-- Opening Marker --
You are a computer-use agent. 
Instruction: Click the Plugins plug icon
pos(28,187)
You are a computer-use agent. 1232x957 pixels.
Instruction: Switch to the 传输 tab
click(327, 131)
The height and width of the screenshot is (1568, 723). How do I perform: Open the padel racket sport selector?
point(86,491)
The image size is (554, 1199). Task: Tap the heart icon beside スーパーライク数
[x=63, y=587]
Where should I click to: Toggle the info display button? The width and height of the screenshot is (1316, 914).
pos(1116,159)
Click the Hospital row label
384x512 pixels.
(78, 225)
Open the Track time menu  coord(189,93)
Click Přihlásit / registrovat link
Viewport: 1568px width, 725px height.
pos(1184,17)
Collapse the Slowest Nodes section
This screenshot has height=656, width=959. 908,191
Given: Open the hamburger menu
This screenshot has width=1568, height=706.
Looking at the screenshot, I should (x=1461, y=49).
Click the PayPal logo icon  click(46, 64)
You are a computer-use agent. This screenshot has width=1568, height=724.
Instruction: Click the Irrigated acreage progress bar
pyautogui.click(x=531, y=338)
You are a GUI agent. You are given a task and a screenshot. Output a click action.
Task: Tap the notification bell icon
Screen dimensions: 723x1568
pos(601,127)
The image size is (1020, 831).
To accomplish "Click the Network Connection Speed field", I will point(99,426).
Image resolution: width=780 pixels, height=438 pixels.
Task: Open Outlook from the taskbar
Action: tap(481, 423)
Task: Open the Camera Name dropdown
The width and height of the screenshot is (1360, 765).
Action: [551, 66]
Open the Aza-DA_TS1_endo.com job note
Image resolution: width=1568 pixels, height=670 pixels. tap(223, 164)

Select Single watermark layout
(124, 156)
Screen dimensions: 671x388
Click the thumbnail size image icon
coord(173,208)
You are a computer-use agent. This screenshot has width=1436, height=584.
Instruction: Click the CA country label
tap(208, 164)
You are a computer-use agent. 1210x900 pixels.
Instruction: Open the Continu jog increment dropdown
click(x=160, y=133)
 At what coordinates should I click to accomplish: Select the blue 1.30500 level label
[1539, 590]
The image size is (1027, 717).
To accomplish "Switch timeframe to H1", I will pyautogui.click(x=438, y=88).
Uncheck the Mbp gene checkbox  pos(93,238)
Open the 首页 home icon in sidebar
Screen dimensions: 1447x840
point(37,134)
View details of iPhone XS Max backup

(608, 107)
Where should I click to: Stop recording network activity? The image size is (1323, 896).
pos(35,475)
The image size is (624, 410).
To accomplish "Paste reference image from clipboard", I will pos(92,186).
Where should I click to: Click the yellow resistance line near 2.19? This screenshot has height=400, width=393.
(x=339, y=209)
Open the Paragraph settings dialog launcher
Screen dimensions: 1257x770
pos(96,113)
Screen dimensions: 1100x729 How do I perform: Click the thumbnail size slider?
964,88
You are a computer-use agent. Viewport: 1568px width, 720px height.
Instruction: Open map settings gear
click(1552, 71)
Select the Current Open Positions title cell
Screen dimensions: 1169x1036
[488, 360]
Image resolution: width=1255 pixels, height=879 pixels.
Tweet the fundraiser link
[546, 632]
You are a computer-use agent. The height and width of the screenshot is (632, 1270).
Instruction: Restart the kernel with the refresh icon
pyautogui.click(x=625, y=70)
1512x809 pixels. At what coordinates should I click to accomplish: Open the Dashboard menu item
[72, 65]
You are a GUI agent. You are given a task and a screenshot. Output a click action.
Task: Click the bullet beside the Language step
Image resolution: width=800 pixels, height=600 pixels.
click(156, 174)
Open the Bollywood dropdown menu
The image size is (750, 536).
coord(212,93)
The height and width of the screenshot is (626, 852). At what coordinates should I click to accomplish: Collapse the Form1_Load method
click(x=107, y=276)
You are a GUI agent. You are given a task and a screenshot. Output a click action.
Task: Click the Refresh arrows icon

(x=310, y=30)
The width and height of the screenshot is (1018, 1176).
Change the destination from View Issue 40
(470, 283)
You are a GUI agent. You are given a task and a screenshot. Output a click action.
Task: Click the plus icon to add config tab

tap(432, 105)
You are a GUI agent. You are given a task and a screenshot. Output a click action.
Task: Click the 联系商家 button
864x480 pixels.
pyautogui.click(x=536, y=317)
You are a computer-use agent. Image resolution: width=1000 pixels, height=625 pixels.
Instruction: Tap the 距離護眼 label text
-- Closing Marker --
WORK INSTRUCTION: Exact reproduction is required. Give the lines of the data from its first line through the line containing "The image size is (1027, 717).", and no others.

TASK RESPONSE:
You are a computer-use agent. 
Instruction: Click the Plugins plug icon
pos(28,187)
You are a computer-use agent. 1232x957 pixels.
Instruction: Switch to the 传输 tab
click(327, 131)
The height and width of the screenshot is (1568, 723). How do I perform: Open the padel racket sport selector?
point(86,491)
The image size is (554, 1199). Task: Tap the heart icon beside スーパーライク数
[x=63, y=587]
Where should I click to: Toggle the info display button? The width and height of the screenshot is (1316, 914).
pos(1116,159)
Click the Hospital row label
384x512 pixels.
(78, 225)
Open the Track time menu  coord(189,93)
Click Přihlásit / registrovat link
Viewport: 1568px width, 725px height.
pos(1184,17)
Collapse the Slowest Nodes section
This screenshot has height=656, width=959. 908,191
Given: Open the hamburger menu
This screenshot has width=1568, height=706.
Looking at the screenshot, I should (x=1461, y=49).
Click the PayPal logo icon  click(46, 64)
You are a computer-use agent. This screenshot has width=1568, height=724.
Instruction: Click the Irrigated acreage progress bar
pyautogui.click(x=531, y=338)
You are a GUI agent. You are given a task and a screenshot. Output a click action.
Task: Tap the notification bell icon
Screen dimensions: 723x1568
pos(601,127)
The image size is (1020, 831).
To accomplish "Click the Network Connection Speed field", I will point(99,426).
Image resolution: width=780 pixels, height=438 pixels.
Task: Open Outlook from the taskbar
Action: tap(481, 423)
Task: Open the Camera Name dropdown
The width and height of the screenshot is (1360, 765).
Action: [551, 66]
Open the Aza-DA_TS1_endo.com job note
Image resolution: width=1568 pixels, height=670 pixels. tap(223, 164)

Select Single watermark layout
(124, 156)
Screen dimensions: 671x388
Click the thumbnail size image icon
coord(173,208)
You are a computer-use agent. This screenshot has width=1436, height=584.
Instruction: Click the CA country label
tap(208, 164)
You are a computer-use agent. 1210x900 pixels.
Instruction: Open the Continu jog increment dropdown
click(x=160, y=133)
 At what coordinates should I click to accomplish: Select the blue 1.30500 level label
[1539, 590]
The image size is (1027, 717).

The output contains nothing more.